** Text excerpt **
# # # # #

It was raining from the first
And I was dying of thirst
So I came in here
And your long-time curse hurts
But what’s worse
Is this pain in here
I can’t stay in here
Ain’t it clear that

I just can’t fit
Yes, I believe it’s time for us to quit
When we meet again
Introduced as friends
Please don’t let on that you knew me when
I was hungry and it was your world
Ah, you fake just like a woman, yes you do
You make love just like a woman, yes you do
Then you ache just like a woman
But you break just like a little girl.

Here are Cabrel’s lyrics.

Personne n’éprouve aucune peine.
La nuit quand sous la pluie je traine.
Mais tout l’monde a appris
Que Babe de nouveaux habits,
De longues mèches de sirènes
Et des rubans hors de prix.
Qu’elle cache mais je les ai surpris.

Elle règne, juste comme une femme.
Elle se donne, juste comme une femme.
Elle prie, juste comme une femme.
Elle se brise comme une petite fille.

La reine Marie, elle doit surement savoir.
Demain je retournerai la voir.
Puis chez elle j’attendrai
Que Babe soit sauvée.
Quand elle aura compris qu’elle est comme toute l’humanité.
Avec ses perles, ses amphétamines, et ses insomnies.

Elle règne, juste comme une femme.
Elle se donne, juste comme une femme.
Elle souffre, juste comme une femme.
Elle se brise comme une petite fille.

Il pleuvait depuis un mois,
Je crevais de faim et voilà je l’ai suivie.
Je rêvais d’avoir moins froid,
Elle savait qu’elle n’aurait pour moi qu’une nuit.
Elle n’a rien dit, elle m’a trahi et même si aujourd’hui
Ni elle ni moi on ne regrette.
Voilà c’est comme ça, tout s’arrête.
Et si un jour par hasard
On doit se revoir
Elle oubliera, j’espère, celui qu’j’étais ce fameux soir
Où j’avais faim et où on était dans son monde.

Elle règne, juste comme une femme.
Elle se donne, comme se donne une femme.
Et elle prie, juste comme une femme.
Elle se brise comme une petite fille.

# # # # #

** Aim **
In the English part of the lyrics, what was the singer dying of? The material that follows has no connection to the lyrics above.

** Data block **
# # # # #

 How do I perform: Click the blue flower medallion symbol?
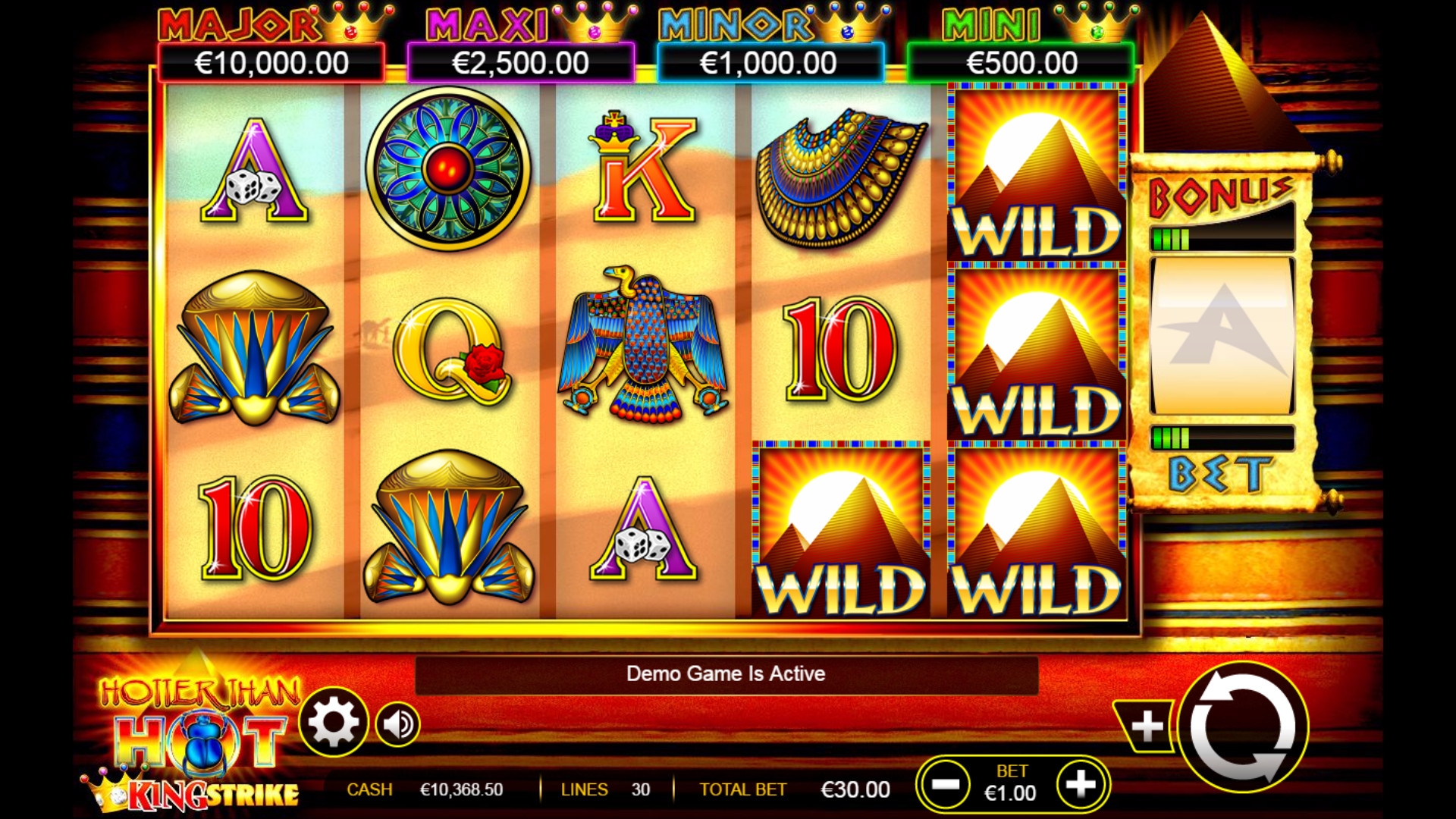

# # # # #

** Response to the task **
Thirst.